Struggling to Pitch my WIP and Anxiety Surrounding it
This is based on true events that happened today! It was the first day of class in the new semester and so I now have a new lecturer. While he has seen our dissertation proposals he wanted us to explain our story ideas to him ourselves. Immediately, I was very nervous because my idea is very complicated and I wasn’t sure how to get it across. I did the best I could but I thought it’d be worth discussing how to pitch yourself (something I am still figuring out).
Even when writing my last blog post discussing my current project I could feel myself needing another post to finish talking about it. I mean this is the project I had to write a 5,000 word proposal about, there are a lot of moving parts and the plot was still growing. But a simple pitch can’t be too complicated, it should be around 3 sentences and give you the gist of the story.
I think my problem is that I get too embarrassed. I know I’m writing a monster story. I know that my themes revolve around that. I also know of and admire many creatives who are interested in the same things. However, it’s hard to power through with pursuing your ideas when the people around you look down on them.
Whenever I have shared my story ideas with non-creatives I tend to get a similar response. Something like a wrinkled nose and a phrase along the lines of ‘that’s so dark’, ‘why don’t you write something like this’, etc. I have always admired bold storytelling. I love when novels are different and when they use creative ways to get their themes across. Books like Bunny by Mona Awad, Woman, Eating by Claire Kohda, and Tender is the Flesh by Agustina Bazterrica are bold novels. They are unique and different from things I have seen before and they do not shy away from their premises. However, I always find myself nervous to take risks like them and others.
My monster story is a step out of my comfort zone. I have never written this style of monster, usually sticking to vampiric or ghostly characters which I found much easier to write. It also involves a lot more explanation. Oddly, saying it’s like a beauty and the beast-esque story helps a lot. It’s much quicker to just say that, even though the story takes a definitive left turn outside of that narrative.
At the beginning of this process, I scheduled a meeting with my lecturer to discuss the story and how the modules were going and some of these anxieties regarding my story were much more built up than I realized and I cried. I explained that I was worried that my story was too weird, that I was doing too much, or that I should tone it down. I explained my concerns that my approach to this story was lazy, that maybe my decision to not answer some of the audience's questions was me backing out of having to.
It was a really productive conversation. He agreed that my decision to have the events of the story happen in a vacuum was a good one. It leaves the reader feeling uneasy, uncertain, it ups the horror aspects of the story. We discussed my worries about it being too weird and he encouraged me to go all in, and helped me to refine my third act. write with your audience in mind. To think about who would like the story you’re writing and if the audience you’re writing for is yourself, that's okay. It’s your story.

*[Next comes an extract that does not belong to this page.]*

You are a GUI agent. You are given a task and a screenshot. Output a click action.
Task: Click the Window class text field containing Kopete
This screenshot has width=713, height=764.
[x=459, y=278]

So, in terms of today, I explained my story very haphazardly. Hopefully, I can better explain it next time. I think with a complicated story it takes a bit of dress rehearsal to nail down your pitch. I also feel as though everything makes more sense when I explain the ending, which is a bit of a twist, but I also don’t want to give everything away. So, it’s difficult to know what to do.
I think finding your writing style is important. Knowing what you like and being confident in that is important. I wrote in my admission to my university that my focus was on gothic and horror. I really should be able to just own that, but there is always a small fear in the back of my head that it’s just weird. The idea is just weird and not clever and not interesting. That someone would read the blurb on the back and just think to themselves ‘that’s weird’ and put it back. I think I’m coming to understand that I have to be okay with that. Not everybody will get it and that is okay.
I suppose I just like highly thematic stories. I love when stories have multiple layers and different ways to interpret them. I love stories that you can’t just take at face value, that you have to sit with and think about. Woman, Eating–which I’ll talk about in more detail another time–really stood out to me as a novel because it used its vampire to tell a story about an eating disorder (among other things). I thought that was such an excellent use of the vampire and such a creative vessel to tell a story.
Part of the reason I wanted to get my Master’s was because I was missing that sort of writing community. In my undergrad everyone was very nervous to talk and in my Master’s everyone is a lot more confident. It’s nice to have that community of people who understand what being a writer is. It’s funny when my lecturers say things like ‘you guys get it you’re writers’, because we do get it. The writing process is hard to explain to people who don’t do it, writing is such a complicated task, but it is so rewarding. I have to write 1,000 words next week to show the group. I can’t wait to see what I come up with.
I will post the first 1,000 words of my story eventually, and if anyone has any thoughts on it feel free to reach out. It is definitely still a work in progress.